Il mondo è in continua moto, e c’è un’evoluzione anche dal piano della presa in considerazione di tutte le persone. Le discriminazioni stanno via via scomparendo, lasciando l’odio di genere al passato. Anche la Formula 1, grazie ai suoi uomini, ha preso coscienza di essere portatrice di messaggi. I piloti più rappresentativi del decennio scorso della Formula 1, Lewis Hamilton e Sebastian Vettel, hanno prestato il loro volto a battaglie molto importanti per l’inclusione.
Il 7 volte campione del mondo si è fatto promotore del Black Lives Matter nel circus dopo la morte di George Floyd, e da quel momento ha combattuto anche per i diritti civili degli omosessuali. Il campione tedesco, dal suo canto, negli ultimi anni della sua carriera ha affrontato le discriminazioni contro gli omosessuali, come durante il weekend di Ungheria 2021, dove ha manifestato attivamente contro il governo di estrema destra capeggiato da Orban.

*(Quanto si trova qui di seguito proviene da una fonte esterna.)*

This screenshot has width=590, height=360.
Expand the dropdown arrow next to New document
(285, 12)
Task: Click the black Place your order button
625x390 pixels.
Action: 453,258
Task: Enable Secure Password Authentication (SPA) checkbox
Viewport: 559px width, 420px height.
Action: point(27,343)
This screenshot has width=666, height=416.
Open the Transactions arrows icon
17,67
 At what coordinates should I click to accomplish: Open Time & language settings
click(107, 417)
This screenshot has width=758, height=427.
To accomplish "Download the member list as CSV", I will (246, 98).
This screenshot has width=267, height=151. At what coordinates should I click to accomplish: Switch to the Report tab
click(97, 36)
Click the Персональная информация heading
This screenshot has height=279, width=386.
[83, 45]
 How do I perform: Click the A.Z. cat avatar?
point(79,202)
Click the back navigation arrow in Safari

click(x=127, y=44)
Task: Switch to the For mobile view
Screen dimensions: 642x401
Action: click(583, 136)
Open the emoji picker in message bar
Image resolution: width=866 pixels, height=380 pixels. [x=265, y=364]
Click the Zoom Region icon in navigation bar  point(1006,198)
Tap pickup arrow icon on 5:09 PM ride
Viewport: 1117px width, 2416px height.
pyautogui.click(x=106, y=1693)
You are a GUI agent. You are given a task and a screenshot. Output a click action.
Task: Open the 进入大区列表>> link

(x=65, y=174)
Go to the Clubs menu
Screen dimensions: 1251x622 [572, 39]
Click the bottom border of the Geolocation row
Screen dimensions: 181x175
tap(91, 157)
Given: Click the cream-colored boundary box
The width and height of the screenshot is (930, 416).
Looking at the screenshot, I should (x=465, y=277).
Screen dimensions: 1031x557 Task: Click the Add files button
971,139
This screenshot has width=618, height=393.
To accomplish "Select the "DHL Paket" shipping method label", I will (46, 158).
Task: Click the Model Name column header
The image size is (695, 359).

Uomini, questi due grandissimi piloti, che hanno prestato con coraggio le loro immagini a battaglie di cui si è fatta carico anche la Formula 1, con l’introduzione dello sponsor Racing Pride sulla vettura Aston Martin. Un passo avanti per tutta la F1, che adesso corre in compagnia delle vicende del mondo, e non più abbandonata a sé e alla sua velocità.